The CAPP2 trial tested the effect of high-dose aspirin in carriers of the Lynch Syndrome. Also known as hereditary nonpolyposis CRC, Lynch syndrome is a hereditary condition that increases the risk of CRC and endometrial cancers. The trial concluded that 63% of patients who were given high-dose aspirin (600 mg/day) for a mean period of about 2 years saw a reduction in CRC development compared to the placebo group, over a period of about 5 years.  Comparably, the Cancer Prevention Program trial (CAPP3 trial) is a randomized trial that began recruitment in 2014 also targeted individuals with Lynch Syndrome but used varying doses of aspirin (100 mg, 300 mg, or 600 mg/day) for a duration of 2 years. Their follow-up period was 5-10 years later. Similarly, two large prospective cohort studies led by Dr. Chan at Harvard University established that the use of aspirin for 6 years or longer led to a 19% decreased risk of CRC. 

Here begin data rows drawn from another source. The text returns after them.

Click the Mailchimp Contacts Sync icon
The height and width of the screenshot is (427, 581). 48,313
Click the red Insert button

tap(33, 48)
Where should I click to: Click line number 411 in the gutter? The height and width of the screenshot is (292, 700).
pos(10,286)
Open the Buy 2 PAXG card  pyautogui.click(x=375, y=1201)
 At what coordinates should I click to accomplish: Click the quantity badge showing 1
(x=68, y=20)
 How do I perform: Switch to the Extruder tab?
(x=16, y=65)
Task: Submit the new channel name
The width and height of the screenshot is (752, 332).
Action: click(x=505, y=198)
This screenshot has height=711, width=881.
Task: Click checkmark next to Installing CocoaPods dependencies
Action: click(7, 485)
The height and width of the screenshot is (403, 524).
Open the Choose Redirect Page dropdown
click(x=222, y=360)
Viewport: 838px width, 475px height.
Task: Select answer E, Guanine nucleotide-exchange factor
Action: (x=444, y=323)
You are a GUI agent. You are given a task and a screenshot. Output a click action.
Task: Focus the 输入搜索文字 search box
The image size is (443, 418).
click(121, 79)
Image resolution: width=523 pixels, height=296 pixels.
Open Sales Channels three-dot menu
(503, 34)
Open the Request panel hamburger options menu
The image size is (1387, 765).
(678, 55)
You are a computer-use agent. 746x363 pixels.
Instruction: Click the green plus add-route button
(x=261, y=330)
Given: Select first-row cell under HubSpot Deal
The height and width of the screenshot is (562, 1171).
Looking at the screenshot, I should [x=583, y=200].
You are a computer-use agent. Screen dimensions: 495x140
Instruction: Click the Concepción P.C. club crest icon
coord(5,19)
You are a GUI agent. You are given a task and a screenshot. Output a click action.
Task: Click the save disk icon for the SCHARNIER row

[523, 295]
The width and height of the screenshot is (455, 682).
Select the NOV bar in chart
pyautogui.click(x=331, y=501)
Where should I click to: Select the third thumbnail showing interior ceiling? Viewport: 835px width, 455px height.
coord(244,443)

The data currently available on the benefits of aspirin were reviewed by Cuzick et al. who reiterated that the use of aspirin (75-325 mg/day) for greater than 5 years when started between the ages of 55-65 years, has shown benefit.

Although aspirin is chemopreventive for CRC, it is not without its adverse effects. Aspirin is an antiplatelet medication, which makes bleeding one of its most serious risk factors and therefore increases the risk for a hemorrhagic stroke by 32-36% and gastrointestinal bleeds by 30-70%. However, once the chemopreventive effects of aspirin are taken into consideration, the benefits outweigh the risk which is confirmed by an overall 4% reduction in CRC mortality. 

While there is an abundance of evidence as to the benefits of aspirin in the prevention of CRC, questions remain around the adequate dosage and duration of administration.